In the last few months, Garrett Wittels, a third baseman for Florida International University, has been creeping up on Ventura's record. Currently Wittels has a 54-game hitting streak and has led FIU to the College World Series.
It won't be easy for Wittels to beat Ventura's record. Unlike the Sunbelt League, where FIU plays, every team Wittels faces from now on will be playing high-quality baseball. In the group round alone, Wittels will have to play Texas A&M and Miami, two powerhouse teams.
Wittels has had an impressive run and I hope it continues. Even Robin Ventura is rooting for Wittels.

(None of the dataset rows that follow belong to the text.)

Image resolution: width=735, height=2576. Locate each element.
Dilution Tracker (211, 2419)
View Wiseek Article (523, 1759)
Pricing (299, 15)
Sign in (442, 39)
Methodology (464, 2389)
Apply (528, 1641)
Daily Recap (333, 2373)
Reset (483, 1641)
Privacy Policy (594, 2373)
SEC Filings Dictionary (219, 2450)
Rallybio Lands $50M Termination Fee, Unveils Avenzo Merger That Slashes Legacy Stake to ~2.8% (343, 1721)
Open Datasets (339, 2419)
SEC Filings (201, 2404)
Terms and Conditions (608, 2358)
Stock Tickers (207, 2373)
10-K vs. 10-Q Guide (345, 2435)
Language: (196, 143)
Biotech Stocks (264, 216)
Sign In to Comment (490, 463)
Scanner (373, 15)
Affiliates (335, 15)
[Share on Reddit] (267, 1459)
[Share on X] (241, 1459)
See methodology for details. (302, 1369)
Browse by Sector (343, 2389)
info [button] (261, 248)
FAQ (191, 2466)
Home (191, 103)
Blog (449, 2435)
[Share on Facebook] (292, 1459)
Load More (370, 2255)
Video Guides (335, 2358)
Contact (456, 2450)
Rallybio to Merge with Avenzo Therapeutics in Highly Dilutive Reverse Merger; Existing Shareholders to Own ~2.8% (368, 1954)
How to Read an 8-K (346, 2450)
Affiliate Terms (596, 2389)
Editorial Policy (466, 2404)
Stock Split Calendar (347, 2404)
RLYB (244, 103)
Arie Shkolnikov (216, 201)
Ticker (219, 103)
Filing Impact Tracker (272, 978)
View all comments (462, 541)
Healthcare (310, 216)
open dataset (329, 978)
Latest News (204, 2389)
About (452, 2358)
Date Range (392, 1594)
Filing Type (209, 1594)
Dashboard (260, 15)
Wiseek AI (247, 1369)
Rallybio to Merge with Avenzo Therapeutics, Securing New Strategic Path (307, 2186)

Odds of breaking record: 25 percent
From 1953 to 1957, the Oklahoma Sooners had perhaps the most impressive run in college sports. During that span, the football team won two national championships and 47 consecutive games. No team has ever come close to Oklahoma's record until now.
Boise State has been dominating the WAC for the last two years and is beginning to garner a national reputation. Under the leadership of Chris Petersen, the team has won 28 consecutive football games, going undefeated in both the 2008 and 2009 seasons.
This season the team has a chance to go undefeated once again, as long as it defeats Virginia Tech in its first game of the season.
People say "the third time's the charm," and a third perfect season will put the team only five wins away from those historic Sooners.
Odds of breaking record: 10 percent
Dan Marino is one of the most prolific quarterbacks in NFL history. In his 17-year career with the Miami Dolphins, Marino passed for over 60,000 yards and threw 420 touchdowns. In addition, Marino had 13 400-yard games, six more than any other player.
If anyone has a chance to break this record it might be Peyton Manning. Manning only has six 400-yard games but is playing the best football of his career. The Colts also have a great receiving core led by Dallas Clark and Reggie Wayne.
If Manning stays healthy and continues to play at his best, he may pass Marino in three to five years.
Odds of breaking record: 30 percent
In 1930, Hack Wilson drove in 191 runs for the Chicago Cubs. Wilson's feat was remarkable and many had doubts that any player would ever come close.
Eighty years later, players are getting closer than ever. To have a chance at breaking it, a player must play for a winning team and have a lot of power.
Two players who fit the bill are Ryan Howard and Alex Rodriguez. Both have had 145+ RBI seasons, and they play for two of the best teams in baseball. If either one gets hot for a long period of time, they'll accumulate a lot of hits and RBIs.
I think Wilson will hold onto his record, but if players keep improving, there may be a new record holder 20 to 30 years down the line.
Odds of either breaking the record: Three percent
Currently, Reggie Miller holds the NBA Record for three-pointers made.
Throughout his career, Miller made 2,560 three-point shots and averaged approximately two three's a game.
Sitting at number two on the all-time list is Ray Allen. Allen is less than 125 three-point shots away from Miller (2,444) and has a great chance to be the new record holder.
Since Allen is so close to Miller, many people are probably wondering why I'm classifying this as a nearly impossible record.
Well, after Ray Allen, the next person on the list has less than 1,800 three-pointers made, a difference of well over 600.